Some human creations which help to make our world habitable ...

  • The aria from the Goldberg Variations of JS Bach played by Glenn Gould; the famous Adagio from the first movement of the sonata, by L. Beethoven, known as 'Moonlight (Mondschein)', performed by Alfred Brendel;
  • Some pieces of the Romanic movement, for example: the church and the frescos in Sant Climent de Taüll or the cloister of the collegiate Church of San Pedro de Soria;
  • Some of the paintings by Jan Vermeer, like The Letter, or by Picasso, as one of the portraits of Jacqueline;
  • Some Bruce Springsteen's songs as In a Brilliant Disguise, which title I used in one of my academic essays, or Bob Dylan's, as Absolutely Sweet Marie;
  • Some poems as the number five of Catul, from which I remember a wonderful translation by Ernesto Cardenal, or twenty centuries later, EE Cummings, Lady of Silence.
  • Serrat when sings Joan Salvat Papasseit, for example, in Collita d'amor
  • Raimon singing Ausias Marc's, Veles e Vents (such an extraordinary language can not disappear), Marc always seemed a very daring poet to me when he wrote "bullirà el mar com la cassola al forn"
  • sonnet by Shakespeare (the LXXVI) which I translated, a summer day many years ago, with some friends's help in Formentera, while we were listening to Formentera Lady...
  • There was a time where we all were a bit 'french' and we listened to Brel and watched Truffaut's films, as Jules et Jim.
  • I remember now when we awarded Woody Allen the degree of UPF doctor honoris causa (here, you can listen to Gershwin, played at the beginning of Manhattan). I quoted a sentence from Gustave Flaubert (perhaps in English, how awful!) but which I really like and I copy here: "La parole humaine est comme un chaudron fêlé où nous battons des mélodies à faire danser les ours, quand on voudrait attendrir les étoiles".
  • The contemporary writer who, in my opinion, has written in the best Spanish is Jorge Luis Borges. I attach you two poems: one, much borgian; the other, Ulrica, strange in his work.
  • Two poems from a couple of poets that I like a lot (interwoven and on the same subject) for a friend of mine who certainly will read this blog: First of all, Dona de primavera, from Joan Margarit to Luis García Montero: Darrere les paraules només et tinc a tu // Trist el qui mai no ha perdut // per amor una casa // Trist el qui mor envoltat de respecte i prestigi. // Jo em crec el que passa en la nit // estrellada d'un vers. And, now, Merece la pena (un jueves telefónico), by Luis García Montero.

 

Finally...
Those who know me, know that I love you very much the Italy where I spent (before becoming Rector!) long periods of time: I like the colours in Toscana and the clean light in Sicilia, I like Petrarca and I like Camilleri (from whose all Montalbanos I read with the Italian from Sicilia); I like the Rossellini in Città Aperta and Stromboli.

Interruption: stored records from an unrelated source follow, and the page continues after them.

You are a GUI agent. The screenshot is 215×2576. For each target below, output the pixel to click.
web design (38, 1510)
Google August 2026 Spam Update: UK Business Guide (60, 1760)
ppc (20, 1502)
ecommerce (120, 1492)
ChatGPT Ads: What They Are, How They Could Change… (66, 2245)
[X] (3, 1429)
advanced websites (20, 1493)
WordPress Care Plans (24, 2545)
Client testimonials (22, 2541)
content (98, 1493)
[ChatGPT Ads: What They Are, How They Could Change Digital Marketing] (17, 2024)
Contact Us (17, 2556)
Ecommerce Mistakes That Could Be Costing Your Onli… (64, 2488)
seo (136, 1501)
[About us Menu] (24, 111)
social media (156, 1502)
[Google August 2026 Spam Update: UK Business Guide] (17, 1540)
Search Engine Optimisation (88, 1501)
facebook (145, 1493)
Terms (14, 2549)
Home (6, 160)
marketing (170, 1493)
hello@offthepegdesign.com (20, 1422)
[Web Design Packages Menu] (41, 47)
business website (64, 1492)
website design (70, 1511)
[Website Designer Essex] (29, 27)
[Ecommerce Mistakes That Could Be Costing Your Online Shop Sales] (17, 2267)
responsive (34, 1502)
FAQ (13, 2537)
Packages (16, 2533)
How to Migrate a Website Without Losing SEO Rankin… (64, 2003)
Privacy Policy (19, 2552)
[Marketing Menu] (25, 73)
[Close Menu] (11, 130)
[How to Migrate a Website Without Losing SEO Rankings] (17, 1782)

And I like the Barolo and the pasta, and I like the 'finezza' of all Italian lawyers. And I also enyoy all the Renaissance paintings, but as this is the blog of a Rector, I would like to finish with Lorenzetti's frescos in the Palazzo Pubblico of Siena, in my opinion, the best representation of the 'buon' and 'cattivo governo'. With all my desires to set up the good governance in the UPF.